Poly Network Hacker Starts to Return Drained Funds

• The hacker's Polygon address first sent $10,000 in USDC to a wallet set up by Poly Network at 8:46 UTC on Wednesday, before sending another $1 million fifteen minutes later, Polygonscan shows.
• When Poly Network announced the hack and the associated wallet addresses, the accounts held over $600 million in various cryptocurrencies. But under $400 million remained when the hacker said they were ready to return the funds, as they had sent them to various other addresses.
• Before starting to return the funds on Polygon, the hacker also embedded a mysterious message in a transaction with themselves: "ACCEPT DONATIONS TO "THE HIDDEN SIGNER" NOW. ENCRYPT YOUR MSG WITH HIS PUBKEY."
• The hacker has been embedding messages to transactions with their own addresses to communicate with the world. Dozens of people have used the same method to ask the hacker for charity.
• Earlier today the hacker used this tactic to say that they were ready to return the funds. They then said they were unable to get in touch with Poly network and asked for multisignature wallets.

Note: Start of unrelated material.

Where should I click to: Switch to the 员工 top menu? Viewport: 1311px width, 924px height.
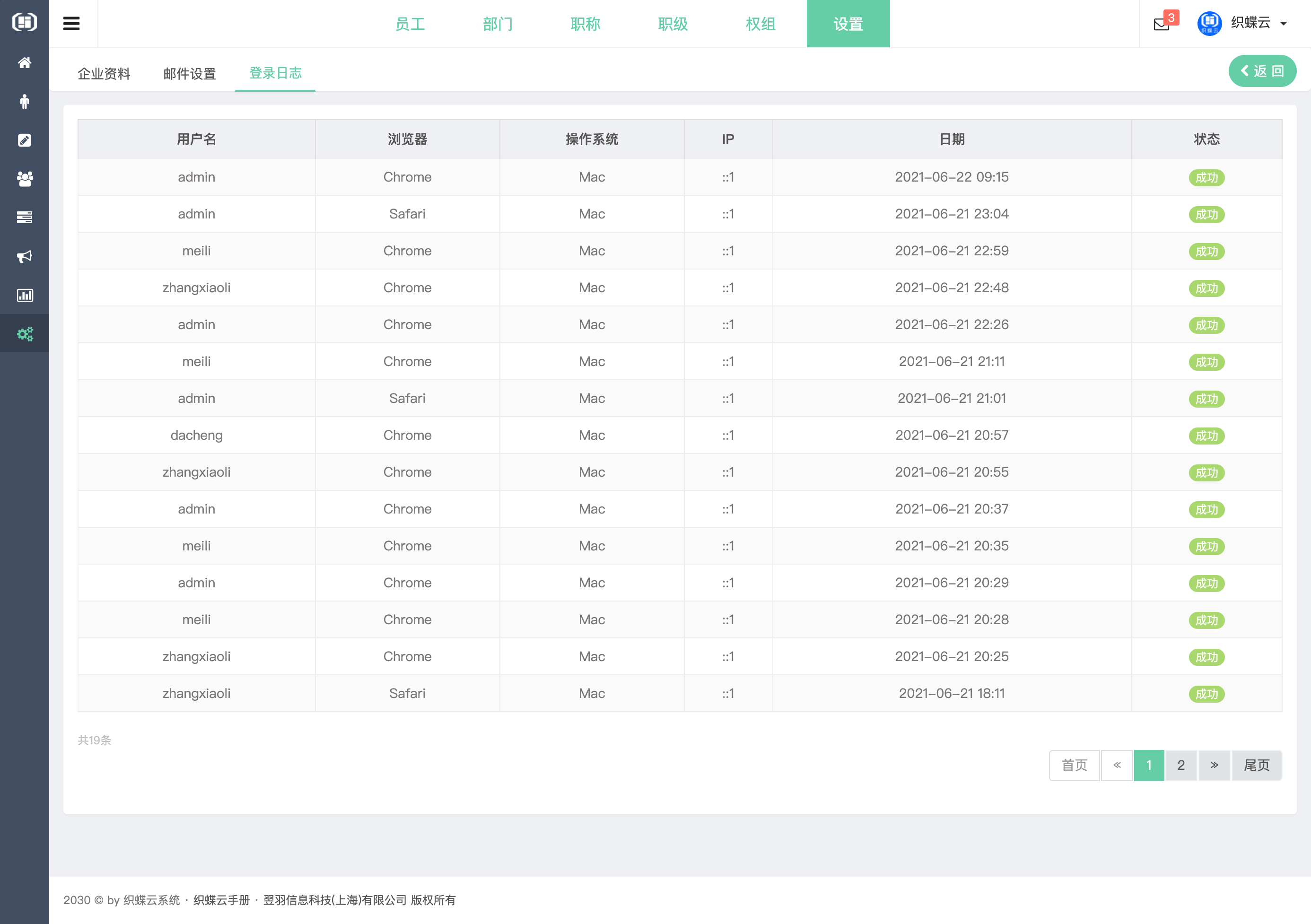(x=410, y=24)
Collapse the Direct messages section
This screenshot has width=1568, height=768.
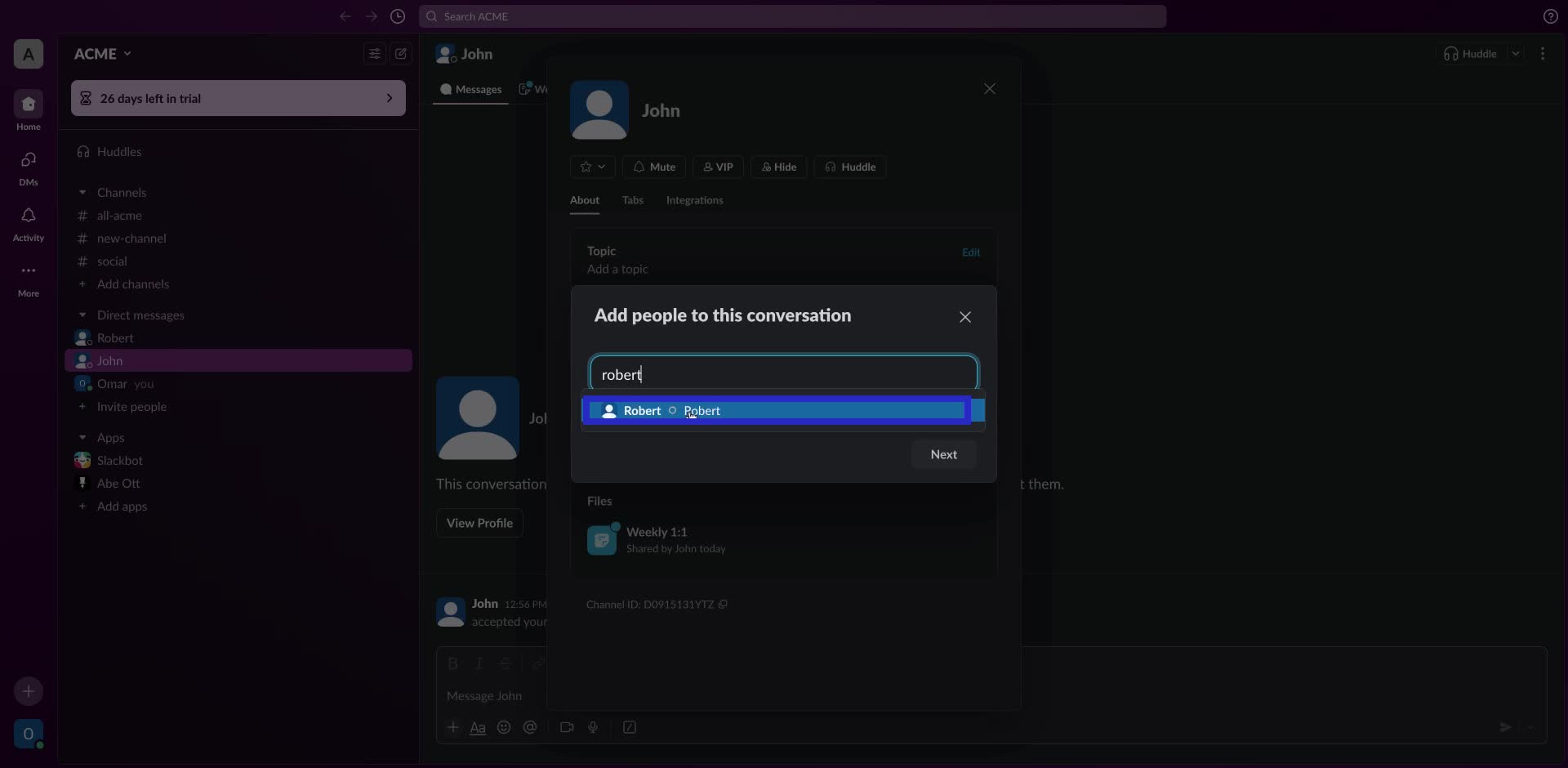82,315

• Poly Network, which had been calling on the hacker for the hacker to return the funds, prepared three wallets on Ethereum, BINANCE Smart Chain, and Polygon, the three blockchains the hacker has been using.
• O3 Labs, a Tokyo-based blockchain developer associated with Poly Network's affiliate Neo, said the hacker might turn out to be a whitehat hacker earlier today. O3 Labs had to halt some functions of its cross-chain aggregation protocol O3 Swap last night because of the attack.
• The attack took advantage of a big within Poly Network's cross-chain smart contract, security company SlowMist said.
• Returning the funds would mean the hacker wasn't after their own gain, like a so-called blackhat hacker, but wanted to expose the vulnerabilities to make the project more robust, like a whitehat hacker.

UPDATE (XXX UTC): Adds details about the hacker’s behavior.